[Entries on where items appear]
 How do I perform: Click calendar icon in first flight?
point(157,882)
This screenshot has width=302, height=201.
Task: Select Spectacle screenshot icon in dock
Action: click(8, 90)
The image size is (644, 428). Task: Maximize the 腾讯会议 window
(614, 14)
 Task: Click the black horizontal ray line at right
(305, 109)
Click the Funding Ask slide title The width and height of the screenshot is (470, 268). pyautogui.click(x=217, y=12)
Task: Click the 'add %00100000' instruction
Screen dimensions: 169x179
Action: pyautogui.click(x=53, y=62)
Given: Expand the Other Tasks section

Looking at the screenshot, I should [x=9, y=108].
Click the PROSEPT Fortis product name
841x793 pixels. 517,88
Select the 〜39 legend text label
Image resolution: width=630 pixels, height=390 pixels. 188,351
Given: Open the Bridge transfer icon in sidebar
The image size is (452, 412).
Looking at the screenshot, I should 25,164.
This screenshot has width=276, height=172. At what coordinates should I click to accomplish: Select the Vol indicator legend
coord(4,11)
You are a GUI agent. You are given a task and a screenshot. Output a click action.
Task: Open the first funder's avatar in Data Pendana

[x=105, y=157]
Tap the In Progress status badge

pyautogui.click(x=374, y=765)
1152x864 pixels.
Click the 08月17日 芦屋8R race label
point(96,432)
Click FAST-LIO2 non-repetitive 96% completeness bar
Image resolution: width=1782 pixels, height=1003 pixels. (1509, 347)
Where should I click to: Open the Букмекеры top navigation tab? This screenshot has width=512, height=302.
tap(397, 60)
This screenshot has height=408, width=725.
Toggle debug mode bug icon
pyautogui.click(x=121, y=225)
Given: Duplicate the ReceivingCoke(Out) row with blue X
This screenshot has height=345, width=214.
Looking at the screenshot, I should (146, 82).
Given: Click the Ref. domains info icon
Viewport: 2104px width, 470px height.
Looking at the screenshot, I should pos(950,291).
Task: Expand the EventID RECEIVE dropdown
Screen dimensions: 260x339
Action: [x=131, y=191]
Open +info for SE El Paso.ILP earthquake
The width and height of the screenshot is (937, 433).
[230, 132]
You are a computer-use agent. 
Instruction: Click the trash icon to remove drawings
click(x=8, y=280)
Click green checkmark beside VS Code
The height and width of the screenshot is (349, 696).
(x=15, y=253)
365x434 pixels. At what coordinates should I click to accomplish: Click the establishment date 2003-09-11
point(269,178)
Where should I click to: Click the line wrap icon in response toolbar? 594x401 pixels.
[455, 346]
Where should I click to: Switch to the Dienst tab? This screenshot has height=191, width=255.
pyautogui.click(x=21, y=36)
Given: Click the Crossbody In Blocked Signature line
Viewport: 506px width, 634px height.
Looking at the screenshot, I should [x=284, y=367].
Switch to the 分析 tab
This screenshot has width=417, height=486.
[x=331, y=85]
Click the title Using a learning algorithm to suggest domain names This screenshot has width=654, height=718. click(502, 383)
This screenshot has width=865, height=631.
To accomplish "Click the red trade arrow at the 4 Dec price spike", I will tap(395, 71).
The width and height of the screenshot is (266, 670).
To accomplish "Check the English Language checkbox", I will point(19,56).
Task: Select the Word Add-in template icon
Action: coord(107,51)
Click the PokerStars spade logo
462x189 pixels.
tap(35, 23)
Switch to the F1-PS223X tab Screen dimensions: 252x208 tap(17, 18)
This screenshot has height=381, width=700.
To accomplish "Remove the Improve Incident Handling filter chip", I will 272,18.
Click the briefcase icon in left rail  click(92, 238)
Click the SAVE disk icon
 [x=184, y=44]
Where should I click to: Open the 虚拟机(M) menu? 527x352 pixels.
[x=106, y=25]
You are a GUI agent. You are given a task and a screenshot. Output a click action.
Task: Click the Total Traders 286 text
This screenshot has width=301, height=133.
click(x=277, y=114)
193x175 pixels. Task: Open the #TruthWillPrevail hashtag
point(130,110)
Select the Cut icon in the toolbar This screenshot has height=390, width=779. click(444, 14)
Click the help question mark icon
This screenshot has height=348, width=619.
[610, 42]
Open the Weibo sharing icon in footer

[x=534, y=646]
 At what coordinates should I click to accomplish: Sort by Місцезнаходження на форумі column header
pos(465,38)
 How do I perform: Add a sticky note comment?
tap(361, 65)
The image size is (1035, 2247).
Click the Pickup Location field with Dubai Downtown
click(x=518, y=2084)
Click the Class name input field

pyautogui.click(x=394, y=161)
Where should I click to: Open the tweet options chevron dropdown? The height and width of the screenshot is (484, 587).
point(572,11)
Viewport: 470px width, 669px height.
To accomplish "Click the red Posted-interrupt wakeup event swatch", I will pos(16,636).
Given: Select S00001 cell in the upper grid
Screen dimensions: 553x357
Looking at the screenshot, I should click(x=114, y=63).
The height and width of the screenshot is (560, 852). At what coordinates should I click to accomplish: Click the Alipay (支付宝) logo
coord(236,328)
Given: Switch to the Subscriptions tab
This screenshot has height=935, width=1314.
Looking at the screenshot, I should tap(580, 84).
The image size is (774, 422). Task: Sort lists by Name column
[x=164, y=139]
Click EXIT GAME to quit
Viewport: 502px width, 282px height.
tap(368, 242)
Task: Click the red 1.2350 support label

> [Given problem]:
Turn the whole listing above into a JSON list of strings, one string per line, skipping any blank lines.

> [Expected answer]:
[
  " How do I perform: Click calendar icon in first flight?",
  "point(157,882)",
  "This screenshot has width=302, height=201.",
  "Task: Select Spectacle screenshot icon in dock",
  "Action: click(8, 90)",
  "The image size is (644, 428). Task: Maximize the 腾讯会议 window",
  "(614, 14)",
  " Task: Click the black horizontal ray line at right",
  "(305, 109)",
  "Click the Funding Ask slide title The width and height of the screenshot is (470, 268). pyautogui.click(x=217, y=12)",
  "Task: Click the 'add %00100000' instruction",
  "Screen dimensions: 169x179",
  "Action: pyautogui.click(x=53, y=62)",
  "Given: Expand the Other Tasks section",
  "Looking at the screenshot, I should [x=9, y=108].",
  "Click the PROSEPT Fortis product name",
  "841x793 pixels. 517,88",
  "Select the 〜39 legend text label",
  "Image resolution: width=630 pixels, height=390 pixels. 188,351",
  "Given: Open the Bridge transfer icon in sidebar",
  "The image size is (452, 412).",
  "Looking at the screenshot, I should 25,164.",
  "This screenshot has width=276, height=172. At what coordinates should I click to accomplish: Select the Vol indicator legend",
  "coord(4,11)",
  "You are a GUI agent. You are given a task and a screenshot. Output a click action.",
  "Task: Open the first funder's avatar in Data Pendana",
  "[x=105, y=157]",
  "Tap the In Progress status badge",
  "pyautogui.click(x=374, y=765)",
  "1152x864 pixels.",
  "Click the 08月17日 芦屋8R race label",
  "point(96,432)",
  "Click FAST-LIO2 non-repetitive 96% completeness bar",
  "Image resolution: width=1782 pixels, height=1003 pixels. (1509, 347)",
  "Where should I click to: Open the Букмекеры top navigation tab? This screenshot has width=512, height=302.",
  "tap(397, 60)",
  "This screenshot has height=408, width=725.",
  "Toggle debug mode bug icon",
  "pyautogui.click(x=121, y=225)",
  "Given: Duplicate the ReceivingCoke(Out) row with blue X",
  "This screenshot has height=345, width=214.",
  "Looking at the screenshot, I should (146, 82).",
  "Given: Click the Ref. domains info icon",
  "Viewport: 2104px width, 470px height.",
  "Looking at the screenshot, I should pos(950,291).",
  "Task: Expand the EventID RECEIVE dropdown",
  "Screen dimensions: 260x339",
  "Action: [x=131, y=191]",
  "Open +info for SE El Paso.ILP earthquake",
  "The width and height of the screenshot is (937, 433).",
  "[230, 132]",
  "You are a computer-use agent. ",
  "Instruction: Click the trash icon to remove drawings",
  "click(x=8, y=280)",
  "Click green checkmark beside VS Code",
  "The height and width of the screenshot is (349, 696).",
  "(x=15, y=253)",
  "365x434 pixels. At what coordinates should I click to accomplish: Click the establishment date 2003-09-11",
  "point(269,178)",
  "Where should I click to: Click the line wrap icon in response toolbar? 594x401 pixels.",
  "[455, 346]",
  "Where should I click to: Switch to the Dienst tab? This screenshot has height=191, width=255.",
  "pyautogui.click(x=21, y=36)",
  "Given: Click the Crossbody In Blocked Signature line",
  "Viewport: 506px width, 634px height.",
  "Looking at the screenshot, I should [x=284, y=367].",
  "Switch to the 分析 tab",
  "This screenshot has width=417, height=486.",
  "[x=331, y=85]",
  "Click the title Using a learning algorithm to suggest domain names This screenshot has width=654, height=718. click(502, 383)",
  "This screenshot has width=865, height=631.",
  "To accomplish \"Click the red trade arrow at the 4 Dec price spike\", I will tap(395, 71).",
  "The width and height of the screenshot is (266, 670).",
  "To accomplish \"Check the English Language checkbox\", I will point(19,56).",
  "Task: Select the Word Add-in template icon",
  "Action: coord(107,51)",
  "Click the PokerStars spade logo",
  "462x189 pixels.",
  "tap(35, 23)",
  "Switch to the F1-PS223X tab Screen dimensions: 252x208 tap(17, 18)",
  "This screenshot has height=381, width=700.",
  "To accomplish \"Remove the Improve Incident Handling filter chip\", I will 272,18.",
  "Click the briefcase icon in left rail  click(92, 238)",
  "Click the SAVE disk icon",
  " [x=184, y=44]",
  "Where should I click to: Open the 虚拟机(M) menu? 527x352 pixels.",
  "[x=106, y=25]",
  "You are a GUI agent. You are given a task and a screenshot. Output a click action.",
  "Task: Click the Total Traders 286 text",
  "This screenshot has width=301, height=133.",
  "click(x=277, y=114)",
  "193x175 pixels. Task: Open the #TruthWillPrevail hashtag",
  "point(130,110)",
  "Select the Cut icon in the toolbar This screenshot has height=390, width=779. click(444, 14)",
  "Click the help question mark icon",
  "This screenshot has height=348, width=619.",
  "[610, 42]",
  "Open the Weibo sharing icon in footer",
  "[x=534, y=646]",
  " At what coordinates should I click to accomplish: Sort by Місцезнаходження на форумі column header",
  "pos(465,38)",
  " How do I perform: Add a sticky note comment?",
  "tap(361, 65)",
  "The image size is (1035, 2247).",
  "Click the Pickup Location field with Dubai Downtown",
  "click(x=518, y=2084)",
  "Click the Class name input field",
  "pyautogui.click(x=394, y=161)",
  "Where should I click to: Open the tweet options chevron dropdown? The height and width of the screenshot is (484, 587).",
  "point(572,11)",
  "Viewport: 470px width, 669px height.",
  "To accomplish \"Click the red Posted-interrupt wakeup event swatch\", I will pos(16,636).",
  "Given: Select S00001 cell in the upper grid",
  "Screen dimensions: 553x357",
  "Looking at the screenshot, I should click(x=114, y=63).",
  "The height and width of the screenshot is (560, 852). At what coordinates should I click to accomplish: Click the Alipay (支付宝) logo",
  "coord(236,328)",
  "Given: Switch to the Subscriptions tab",
  "This screenshot has height=935, width=1314.",
  "Looking at the screenshot, I should tap(580, 84).",
  "The image size is (774, 422). Task: Sort lists by Name column",
  "[x=164, y=139]",
  "Click EXIT GAME to quit",
  "Viewport: 502px width, 282px height.",
  "tap(368, 242)",
  "Task: Click the red 1.2350 support label"
]